Coperto dallo pseudonimo Richard Bachman, Stephen King ha pubblicato questo strano romanzo nel 1979. Mette in scena una sfida mortale, quasi senza senso, in un’America che ha gran poco di democratico.
Il romanzo presenta un’America cinica ai limiti della cattiveria, in cui la Lunga Marcia è attesa come un evento clou dell’anno mediatico, polo attrattore di curiosità e fanatismi quotidiani.
Nessuno si scandalizza per il massacro di un gruppo di adolescenti, ma, all’opposto esatto, le persone vengono attratte in morbosamente dall’evento mediatico, arrivando perfino a parteciparvi come fosse una parata gloriosa. Fosse stato ambientato oggi, sarebbe stato un perfetto evento social: anzi, in qualche modo ha descritto l’insolente e pervasiva presenza dei giudizi delle persone su vittime sacrificali portate agli altari della notorietà.
La folla, che si fa via via più numerosa ed eccitata con il proseguire della competizione, ha dei comportamenti tanto opposti quanto affini, perché da un lato osanna il vincitore e cerca di ottenere dei “trofei” dai Marciatori, mentre dall’altro è pronta all’insulto, al disprezzo, e ovviamente a piazzare qualche scommessa. Tutto ciò che fanno e che producono i corridori nella loro marcia estenuante (escrementi compresi!) diventa ambito trofeo. Il feticismo e la privazione di valori di un paese in assoluta povertà morale emerge con vigore da questo ritratto spietato.

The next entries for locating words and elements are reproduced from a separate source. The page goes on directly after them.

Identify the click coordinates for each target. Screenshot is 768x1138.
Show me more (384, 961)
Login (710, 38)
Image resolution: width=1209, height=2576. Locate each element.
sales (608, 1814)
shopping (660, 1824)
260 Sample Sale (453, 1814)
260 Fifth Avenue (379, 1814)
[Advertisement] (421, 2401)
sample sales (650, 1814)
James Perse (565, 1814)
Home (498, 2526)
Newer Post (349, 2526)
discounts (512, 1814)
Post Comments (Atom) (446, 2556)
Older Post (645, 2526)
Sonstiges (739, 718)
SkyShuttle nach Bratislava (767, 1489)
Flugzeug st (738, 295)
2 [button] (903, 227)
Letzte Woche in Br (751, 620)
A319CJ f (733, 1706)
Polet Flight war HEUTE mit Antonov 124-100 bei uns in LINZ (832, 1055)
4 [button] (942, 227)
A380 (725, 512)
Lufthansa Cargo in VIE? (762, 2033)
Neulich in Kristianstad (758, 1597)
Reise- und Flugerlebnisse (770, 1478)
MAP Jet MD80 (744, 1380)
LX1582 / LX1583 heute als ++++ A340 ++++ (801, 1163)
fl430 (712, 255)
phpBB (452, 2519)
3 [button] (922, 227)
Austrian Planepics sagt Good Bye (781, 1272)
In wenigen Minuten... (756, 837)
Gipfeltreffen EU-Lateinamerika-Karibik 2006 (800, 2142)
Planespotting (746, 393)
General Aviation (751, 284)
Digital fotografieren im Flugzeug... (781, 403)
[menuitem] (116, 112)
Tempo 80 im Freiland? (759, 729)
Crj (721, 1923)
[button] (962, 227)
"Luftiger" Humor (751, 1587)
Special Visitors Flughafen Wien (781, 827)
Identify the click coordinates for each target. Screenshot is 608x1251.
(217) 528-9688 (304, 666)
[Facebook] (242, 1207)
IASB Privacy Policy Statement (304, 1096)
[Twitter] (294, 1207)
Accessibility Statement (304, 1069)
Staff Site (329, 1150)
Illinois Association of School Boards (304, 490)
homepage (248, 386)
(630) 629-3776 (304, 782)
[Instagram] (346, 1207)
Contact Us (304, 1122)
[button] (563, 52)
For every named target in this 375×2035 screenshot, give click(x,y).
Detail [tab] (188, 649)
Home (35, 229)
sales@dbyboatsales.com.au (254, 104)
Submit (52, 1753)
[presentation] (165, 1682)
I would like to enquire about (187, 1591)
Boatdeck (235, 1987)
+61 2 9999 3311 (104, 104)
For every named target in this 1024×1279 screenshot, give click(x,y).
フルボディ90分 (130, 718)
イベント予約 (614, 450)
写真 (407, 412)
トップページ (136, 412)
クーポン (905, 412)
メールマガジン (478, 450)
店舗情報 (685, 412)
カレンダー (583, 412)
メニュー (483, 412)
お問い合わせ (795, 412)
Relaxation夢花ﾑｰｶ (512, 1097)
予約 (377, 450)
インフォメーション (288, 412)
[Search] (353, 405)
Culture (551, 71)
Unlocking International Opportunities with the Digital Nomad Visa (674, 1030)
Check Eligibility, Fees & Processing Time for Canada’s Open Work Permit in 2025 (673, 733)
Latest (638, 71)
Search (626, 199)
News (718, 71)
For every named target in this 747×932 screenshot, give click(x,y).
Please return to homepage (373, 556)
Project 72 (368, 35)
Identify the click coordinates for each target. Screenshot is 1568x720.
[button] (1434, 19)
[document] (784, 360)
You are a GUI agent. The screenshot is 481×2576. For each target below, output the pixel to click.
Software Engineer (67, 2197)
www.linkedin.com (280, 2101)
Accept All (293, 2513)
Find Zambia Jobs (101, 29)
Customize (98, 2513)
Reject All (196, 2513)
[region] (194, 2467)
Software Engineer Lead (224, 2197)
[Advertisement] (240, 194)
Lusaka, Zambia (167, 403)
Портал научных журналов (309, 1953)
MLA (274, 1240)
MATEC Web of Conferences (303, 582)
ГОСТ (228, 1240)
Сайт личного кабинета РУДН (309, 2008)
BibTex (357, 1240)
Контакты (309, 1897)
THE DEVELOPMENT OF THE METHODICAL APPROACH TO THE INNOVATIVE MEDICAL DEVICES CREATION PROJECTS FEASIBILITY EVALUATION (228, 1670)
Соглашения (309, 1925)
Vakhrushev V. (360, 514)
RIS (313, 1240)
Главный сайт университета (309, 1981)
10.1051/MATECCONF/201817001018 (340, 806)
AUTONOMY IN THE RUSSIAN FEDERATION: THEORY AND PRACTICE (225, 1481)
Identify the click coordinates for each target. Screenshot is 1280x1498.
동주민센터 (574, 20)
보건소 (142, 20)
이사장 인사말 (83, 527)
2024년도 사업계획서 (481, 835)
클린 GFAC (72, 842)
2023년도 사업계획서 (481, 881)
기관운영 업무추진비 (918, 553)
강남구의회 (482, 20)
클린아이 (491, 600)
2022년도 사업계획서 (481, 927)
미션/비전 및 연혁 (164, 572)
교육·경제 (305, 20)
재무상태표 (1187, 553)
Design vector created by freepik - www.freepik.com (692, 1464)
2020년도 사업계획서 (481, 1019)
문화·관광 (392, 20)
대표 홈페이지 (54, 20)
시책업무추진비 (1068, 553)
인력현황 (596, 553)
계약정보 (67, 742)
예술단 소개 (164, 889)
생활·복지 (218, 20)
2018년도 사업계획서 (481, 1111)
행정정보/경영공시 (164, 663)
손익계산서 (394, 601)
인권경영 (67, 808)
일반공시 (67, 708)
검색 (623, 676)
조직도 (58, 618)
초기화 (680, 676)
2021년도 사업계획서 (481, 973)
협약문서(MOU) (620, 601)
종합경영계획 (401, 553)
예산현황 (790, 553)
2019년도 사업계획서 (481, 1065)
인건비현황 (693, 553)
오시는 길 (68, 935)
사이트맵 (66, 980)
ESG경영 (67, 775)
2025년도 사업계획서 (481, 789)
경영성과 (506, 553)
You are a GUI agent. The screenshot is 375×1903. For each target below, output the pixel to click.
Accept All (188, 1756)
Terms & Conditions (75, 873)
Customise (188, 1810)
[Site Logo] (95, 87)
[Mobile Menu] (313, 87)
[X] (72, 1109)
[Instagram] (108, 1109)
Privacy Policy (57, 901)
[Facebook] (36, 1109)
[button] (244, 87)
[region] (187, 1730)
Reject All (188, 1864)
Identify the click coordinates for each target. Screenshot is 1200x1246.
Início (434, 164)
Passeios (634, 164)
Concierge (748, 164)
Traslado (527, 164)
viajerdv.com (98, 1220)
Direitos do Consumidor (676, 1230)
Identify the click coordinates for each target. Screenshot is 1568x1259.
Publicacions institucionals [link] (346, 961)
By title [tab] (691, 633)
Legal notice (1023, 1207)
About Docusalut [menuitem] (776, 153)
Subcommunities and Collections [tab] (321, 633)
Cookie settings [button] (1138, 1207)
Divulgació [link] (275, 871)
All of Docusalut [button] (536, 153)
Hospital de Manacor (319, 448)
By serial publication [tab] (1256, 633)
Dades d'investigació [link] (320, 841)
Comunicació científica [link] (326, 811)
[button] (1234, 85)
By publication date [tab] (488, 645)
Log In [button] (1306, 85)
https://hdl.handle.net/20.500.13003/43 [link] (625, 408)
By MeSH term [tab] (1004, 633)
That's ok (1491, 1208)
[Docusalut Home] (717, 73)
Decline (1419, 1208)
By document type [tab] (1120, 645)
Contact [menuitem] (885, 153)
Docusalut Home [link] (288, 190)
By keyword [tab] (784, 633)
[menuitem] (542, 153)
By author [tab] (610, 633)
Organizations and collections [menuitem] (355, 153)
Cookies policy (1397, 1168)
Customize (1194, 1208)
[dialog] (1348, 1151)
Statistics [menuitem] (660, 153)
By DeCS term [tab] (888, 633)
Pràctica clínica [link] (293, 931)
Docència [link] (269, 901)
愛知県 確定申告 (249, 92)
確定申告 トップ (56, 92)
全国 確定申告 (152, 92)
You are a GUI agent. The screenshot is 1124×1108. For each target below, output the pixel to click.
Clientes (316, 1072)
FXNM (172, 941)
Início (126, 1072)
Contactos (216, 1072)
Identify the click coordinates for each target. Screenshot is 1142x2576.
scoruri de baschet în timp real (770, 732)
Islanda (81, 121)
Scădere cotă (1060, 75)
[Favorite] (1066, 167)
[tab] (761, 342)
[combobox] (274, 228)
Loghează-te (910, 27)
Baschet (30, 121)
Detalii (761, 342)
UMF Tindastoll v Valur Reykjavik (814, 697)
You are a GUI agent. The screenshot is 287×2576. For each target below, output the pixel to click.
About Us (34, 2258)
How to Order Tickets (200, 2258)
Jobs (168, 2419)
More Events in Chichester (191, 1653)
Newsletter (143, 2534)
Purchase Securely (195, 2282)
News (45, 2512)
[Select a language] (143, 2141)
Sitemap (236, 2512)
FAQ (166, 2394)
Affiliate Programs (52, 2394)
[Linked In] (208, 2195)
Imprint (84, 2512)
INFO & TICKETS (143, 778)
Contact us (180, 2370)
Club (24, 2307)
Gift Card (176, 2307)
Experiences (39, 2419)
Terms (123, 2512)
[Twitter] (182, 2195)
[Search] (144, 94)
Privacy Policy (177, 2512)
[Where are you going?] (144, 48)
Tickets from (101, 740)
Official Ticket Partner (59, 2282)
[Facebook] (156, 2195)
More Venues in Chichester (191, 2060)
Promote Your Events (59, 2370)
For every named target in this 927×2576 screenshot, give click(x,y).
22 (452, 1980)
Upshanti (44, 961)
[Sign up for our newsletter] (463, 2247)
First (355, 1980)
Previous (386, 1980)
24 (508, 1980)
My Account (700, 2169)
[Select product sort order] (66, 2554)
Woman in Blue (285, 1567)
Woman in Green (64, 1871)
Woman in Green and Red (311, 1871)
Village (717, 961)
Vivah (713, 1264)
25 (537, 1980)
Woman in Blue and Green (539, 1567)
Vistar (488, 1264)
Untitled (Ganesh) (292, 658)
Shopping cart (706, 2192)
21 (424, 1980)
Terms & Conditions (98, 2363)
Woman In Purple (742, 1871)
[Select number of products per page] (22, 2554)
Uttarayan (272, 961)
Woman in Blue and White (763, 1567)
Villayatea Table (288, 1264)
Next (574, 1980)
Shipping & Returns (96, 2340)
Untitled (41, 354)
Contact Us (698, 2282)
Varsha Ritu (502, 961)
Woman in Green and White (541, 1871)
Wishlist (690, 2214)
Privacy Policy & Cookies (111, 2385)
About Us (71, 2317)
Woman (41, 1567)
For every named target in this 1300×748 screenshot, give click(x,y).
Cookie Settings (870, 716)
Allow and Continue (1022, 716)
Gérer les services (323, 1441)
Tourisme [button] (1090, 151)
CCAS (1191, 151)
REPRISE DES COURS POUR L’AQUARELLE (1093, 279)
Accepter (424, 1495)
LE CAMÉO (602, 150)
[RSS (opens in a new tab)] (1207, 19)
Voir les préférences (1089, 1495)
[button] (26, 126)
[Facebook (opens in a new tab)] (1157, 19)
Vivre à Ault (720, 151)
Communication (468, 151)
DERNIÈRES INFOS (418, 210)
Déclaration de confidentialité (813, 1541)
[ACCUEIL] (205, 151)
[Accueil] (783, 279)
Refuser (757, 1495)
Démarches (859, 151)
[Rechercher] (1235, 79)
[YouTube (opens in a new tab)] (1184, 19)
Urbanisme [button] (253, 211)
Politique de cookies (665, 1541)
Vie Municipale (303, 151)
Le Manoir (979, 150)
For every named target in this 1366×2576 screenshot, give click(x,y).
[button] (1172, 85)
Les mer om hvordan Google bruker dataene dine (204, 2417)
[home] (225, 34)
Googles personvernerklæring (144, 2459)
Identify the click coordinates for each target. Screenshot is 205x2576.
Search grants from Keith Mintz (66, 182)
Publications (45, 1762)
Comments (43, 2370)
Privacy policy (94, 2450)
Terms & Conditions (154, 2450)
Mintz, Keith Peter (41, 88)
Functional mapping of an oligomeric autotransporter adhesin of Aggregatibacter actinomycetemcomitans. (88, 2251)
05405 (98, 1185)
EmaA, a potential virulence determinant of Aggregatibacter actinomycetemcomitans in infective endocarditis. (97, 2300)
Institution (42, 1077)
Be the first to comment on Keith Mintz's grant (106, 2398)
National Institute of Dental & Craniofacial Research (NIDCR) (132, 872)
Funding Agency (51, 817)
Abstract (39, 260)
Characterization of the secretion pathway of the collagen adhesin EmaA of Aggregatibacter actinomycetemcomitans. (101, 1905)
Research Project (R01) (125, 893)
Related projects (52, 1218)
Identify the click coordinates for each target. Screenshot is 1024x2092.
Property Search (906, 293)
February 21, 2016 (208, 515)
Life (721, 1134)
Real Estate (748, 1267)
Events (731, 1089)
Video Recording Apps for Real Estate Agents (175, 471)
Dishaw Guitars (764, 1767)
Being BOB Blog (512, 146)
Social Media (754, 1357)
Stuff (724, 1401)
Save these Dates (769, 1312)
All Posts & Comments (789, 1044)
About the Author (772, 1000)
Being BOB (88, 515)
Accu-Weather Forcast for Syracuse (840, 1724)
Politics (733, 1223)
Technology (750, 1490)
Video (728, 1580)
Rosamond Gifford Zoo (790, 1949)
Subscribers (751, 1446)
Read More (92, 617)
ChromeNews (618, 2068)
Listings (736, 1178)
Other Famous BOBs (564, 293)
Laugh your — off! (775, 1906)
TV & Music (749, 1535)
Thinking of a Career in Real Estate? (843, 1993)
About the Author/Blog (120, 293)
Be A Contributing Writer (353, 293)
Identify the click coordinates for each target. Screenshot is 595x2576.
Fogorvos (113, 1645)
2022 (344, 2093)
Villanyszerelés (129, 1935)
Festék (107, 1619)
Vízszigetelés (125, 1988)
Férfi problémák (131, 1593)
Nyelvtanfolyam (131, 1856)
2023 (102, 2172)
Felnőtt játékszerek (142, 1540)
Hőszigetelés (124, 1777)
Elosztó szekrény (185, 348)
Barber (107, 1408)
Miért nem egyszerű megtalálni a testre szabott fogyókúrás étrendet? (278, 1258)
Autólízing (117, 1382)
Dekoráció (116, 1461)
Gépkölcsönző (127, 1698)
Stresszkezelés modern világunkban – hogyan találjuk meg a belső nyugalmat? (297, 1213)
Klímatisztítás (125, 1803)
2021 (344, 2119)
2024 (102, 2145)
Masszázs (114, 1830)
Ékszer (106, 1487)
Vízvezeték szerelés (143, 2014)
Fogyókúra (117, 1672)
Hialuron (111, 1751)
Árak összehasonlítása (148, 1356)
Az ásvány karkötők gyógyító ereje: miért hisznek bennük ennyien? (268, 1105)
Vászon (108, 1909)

In effetti, al di là della costruzione fantastica che King ingegna per mettere in scena questo dramma, quel che spicca dalle righe del romanzo è il realismo di una condizione americana eccessiva.
Non si pensi che Stephen King parli di qualcosa di totalmente inventato o estraneo alla realtà: leggendo queste pagine (che si divorano tutto d’un fiato in poco tempo) mi sono venute in mente altre rappresentazioni al limite, prima fra tutte quella di Sugarland Express di Steven Spielberg: proprio degli stessi anni del nostro romanzo, anche il regista ha messo in scena quello che doveva essere un vizio americano in crescita, ovvero il voyeurismo, malattia importata anche da noi e che già minaccia la nostra società italiana.
I valori emergono nel corso della gara, nella competizione tra i partecipanti: odio, concorrenza, pazzia non possono soffocare l’amore che emerge a un certo punto nella narrazione, e che diventa dono gratuito di uno dei partecipanti a favore del protagonista, il sedicenne Garraty, ragazzo mediocre quanto a intelligenza e poco prestante fisicamente, elementi che fanno sì che in qualche modo di identifichiamo in lui. Nel corso della storia, dicevamo, c’è anche il dono gratuito di uno dei partecipanti a favore di questo protagonista, rosa che sboccia in un deserto di cinismo. Secondo me questo particolare, sebbene possa apparire debole nel devastante ritratto, è la chiave di lettura del romanzo.
Senza svelare il finale, si scopre proprio alla fine dove sta la vera realtà, il vero calore umano.